Белая тихая степь лежала вокруг под темно-синим глубоким небом, видная до самого горизонта. Тракторы чернели, прикрытые шапками снега. Из вагончика донесся взрыв смеха, и снова стало тихо. Он нагнулся, зачерпнул горстью
мягкий холодный снег, глотнул и потер лицо. Сердце все еще колотилось, и у горла стоял колючий комок. Из-за какой-то девчонки сопливой, подумать только! А этот умник… Он на секунду представил себе Рыленкова — и снова задохся от ярости, но тут же рядом всплыло потемневшее лицо Магамбетова, и смешок Васи Яковенко, и напряженный взгляд Мити Канцыбера, и растерянная улыбка Юли. В вагончике снова громко засмеялись. Анатолий скрипнул зубами и пошел прочь, напрямик, по глубокому чистому снегу. Прошел мимо тракторов. Рыленковский колесник стоял в стороне, он пнул его ногой и пошел дальше. Все в голове смешалось, он зачем-то принялся считать шаги, но, досчитав до трехсот, бросил.Белая бесконечность степи вдруг охватила его страхом и пустотой, он обернулся, чтобы увидеть вагончик, и ощутил всей кожей первое дуновение южного ветра. Он глубоко вздохнул и прикрыл глаза. Ветер был теплый, как человеческое дыхание.

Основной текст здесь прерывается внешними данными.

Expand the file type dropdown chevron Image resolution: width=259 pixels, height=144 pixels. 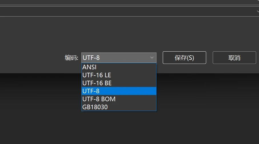pyautogui.click(x=257, y=11)
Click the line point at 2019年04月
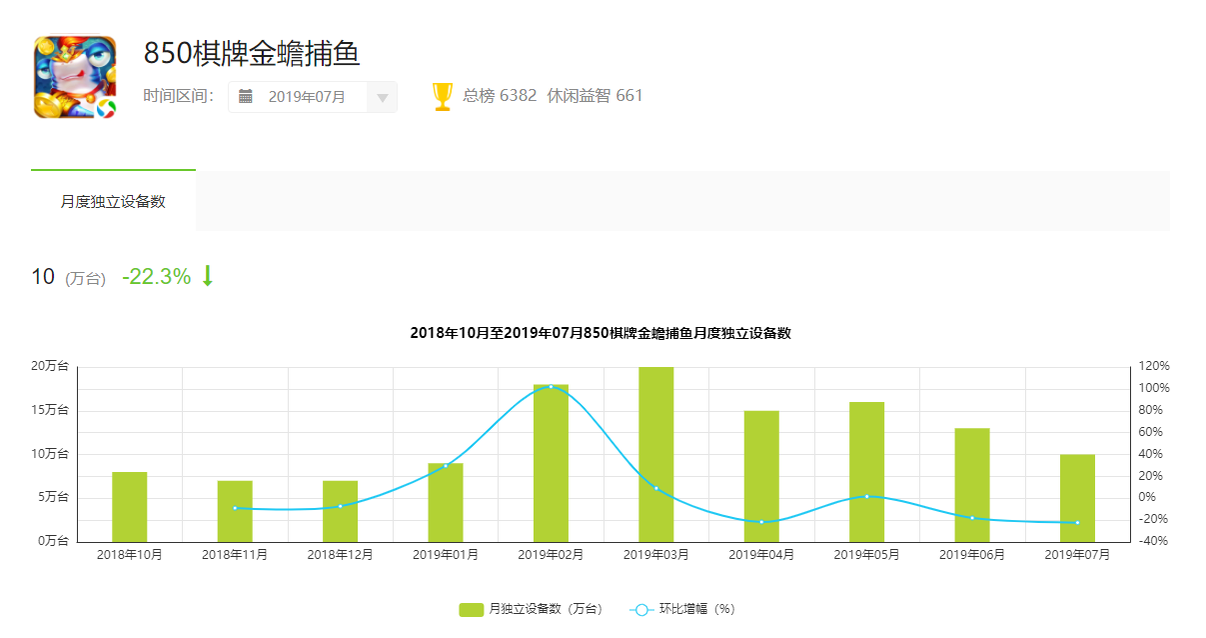1206x638 pixels. (761, 522)
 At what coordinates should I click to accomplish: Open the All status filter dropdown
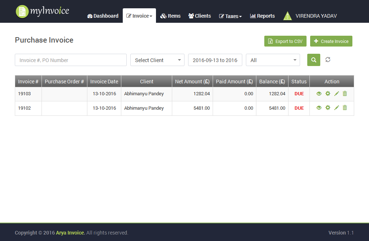tap(273, 60)
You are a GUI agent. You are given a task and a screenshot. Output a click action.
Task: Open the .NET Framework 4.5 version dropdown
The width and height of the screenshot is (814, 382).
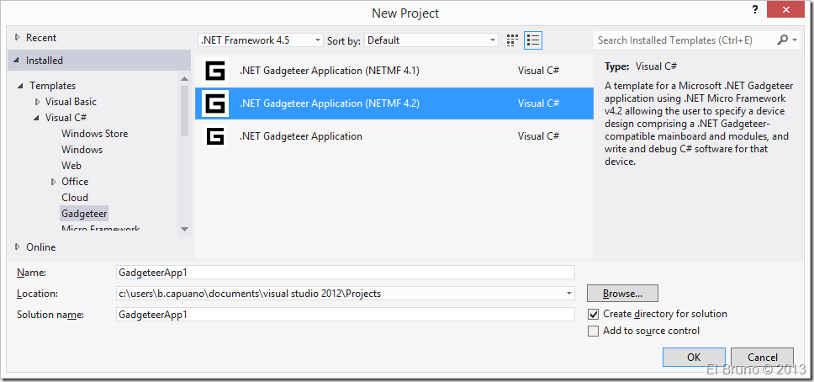pos(260,40)
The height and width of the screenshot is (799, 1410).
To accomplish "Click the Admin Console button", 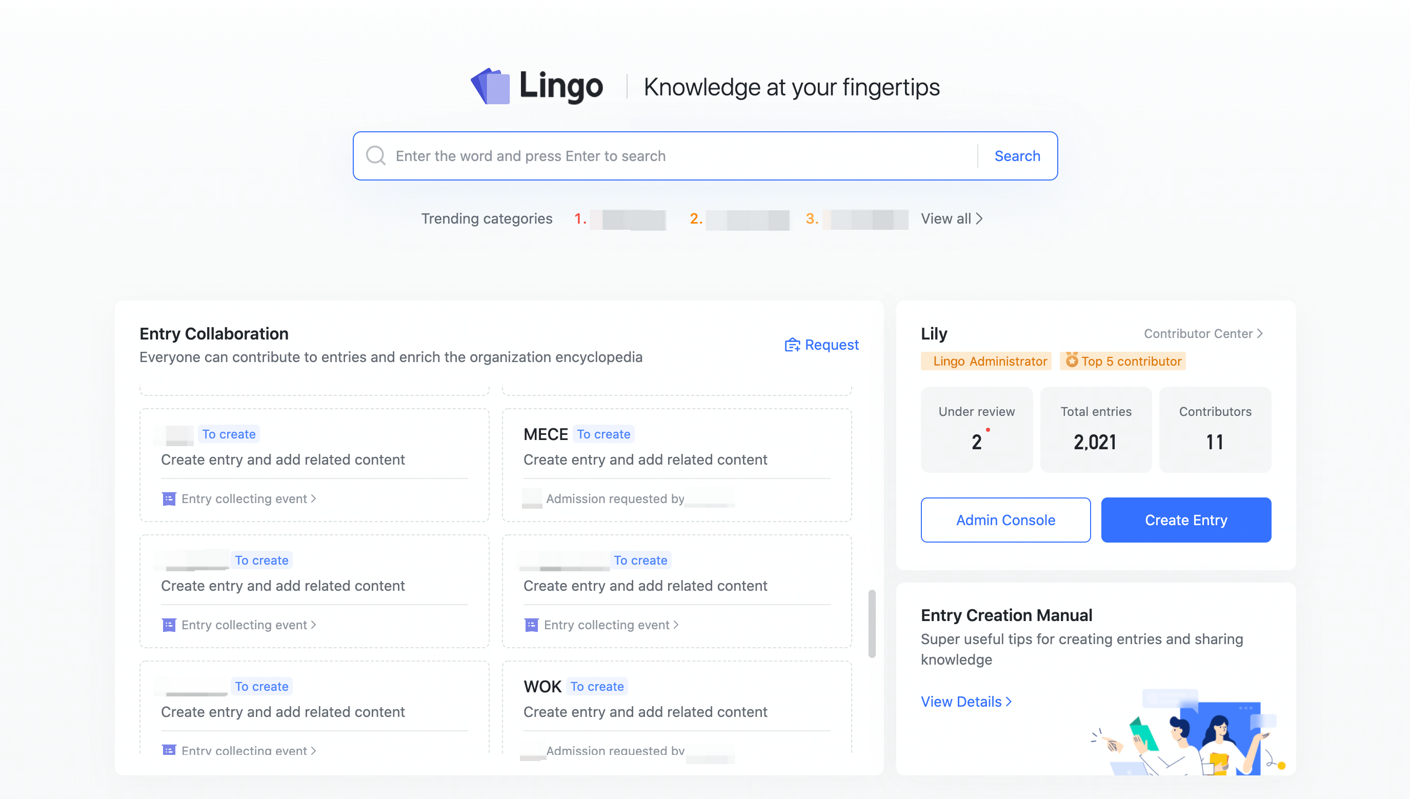I will [1005, 520].
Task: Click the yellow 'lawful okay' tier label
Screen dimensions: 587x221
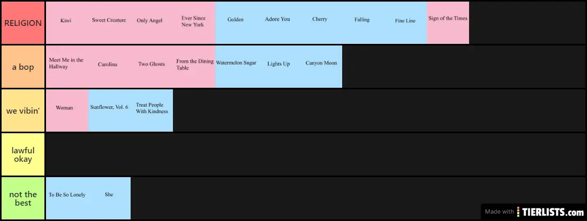Action: (x=23, y=154)
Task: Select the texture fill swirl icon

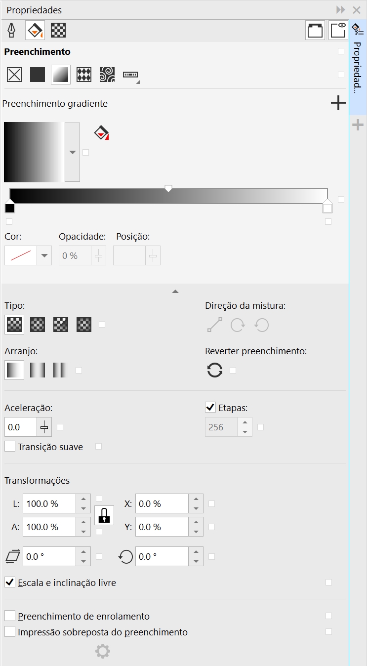Action: click(x=107, y=75)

«Кончилось», — подумал Анатолий. Стараясь больше ни о чем не думать, он шагнул обратно. Ветер с каждой минутой усиливался, и он шел наклонившись, глядя себе под ноги. Прошел мимо рыленковского колесника. Обогнул вагончик. От окна на снегу лежал золотисто-желтый квадрат. На подветренной стороне всхрапнула кобыла. Он подошел к ней; нахмурясь, похлопал по влажной от снега холке. Она переступила с ноги на ногу и ткнулась в ладонь мягкими теплыми губами. Анатолий прислушался. В вагончике тихо переговаривались. Он постоял еще немного, поглядел в степь и пошел к входной двери. Не ночевать же, медведь его забодай, на снегу…
Он медленно поднялся по заснеженным ступенькам, постоял, держась за холодную мокрую скобу, и вошел.
Дед Семениченко сидел на корточках перед печью, пуская дым в притворенную дверцу, и что-то рассказывал. Ребята сидели и стояли вокруг. Рыленков лежал на своей койке, укрытый до подбородка. Когда вошел Анатолий, стало тихо. Глядя в пол, он прошел к койке, сбросил ушанку и ватник, стянул сапоги и лег лицом к смолистой некрашеной стенке. Неловкое молчание продлилось еще немного. Потом дед Семениченко окликнул:
— Бригадир, а бригадир!
Он не ответил.
— Чайку выпьешь? — спросил дед Семениченко. И сам себе ответил: — Спит, что ли?
Все промолчали. Но Анатолий долго еще не спал. Он слышал каждое слово и каждое движение: и как Виктор Захаров расспрашивал об охоте — водятся ли здесь еще волки, и как дед Семениченко, кряхтя, укладывался, и как Митя Канцыбер вешал на место гитару, и как Юля тихонько спросила у Рыленкова: «Тебе, может, стрептоциду дать? Выпьешь?»
А потом, когда все затихло, он еще долго слушал, как за стенкой переступает и фыркает кобыла Самоходка и как с крыши вагончика шлепаются одна за другой быстрые звонкие капли. А затем звон этот слился для него в одно льющееся, плещущее журчание, и он увидел себя на широкой полой воде. Быстрое течение несло его куда-то в темную пустоту, и не было никого вокруг, никого… Он сделал усилие, чтоб крикнуть, позвать, и проснулся. Яркое солнце било прямо в окошко, светилось на чисто вымытом полу. Юля стояла, наклонившись над ведром, неловко отжимая тряпку покрасневшими от воды маленькими руками. Рыленков лежал на своей койке, укрытый до подбородка, бледный, с запекшимся ртом. Больше никого в вагончике не было.
Анатолий прикрыл глаза. Он услышал, как Юля вышла, звякнув ведром, и быстро поднялся. Грудь и ноги ломило и прохватывало ознобом — должно быть, от спанья в одежде. Нахмурясь, он влез в сапоги и вышел.
Небо сияло чистейшей майской голубизной, в нем не осталось ни следа от вчерашнего. Только в рыжей ложбинке по ту сторону озера белело овальное пятнышко. Над полевой кухней вздымался прозрачный, тающий столбик дыма. Тетя Даша стучала ножом-секачом. Ребята возились у тракторов.
Он прошел мимо них, глядя в сторону. У озера дед Семениченко набирал воду в бочонок.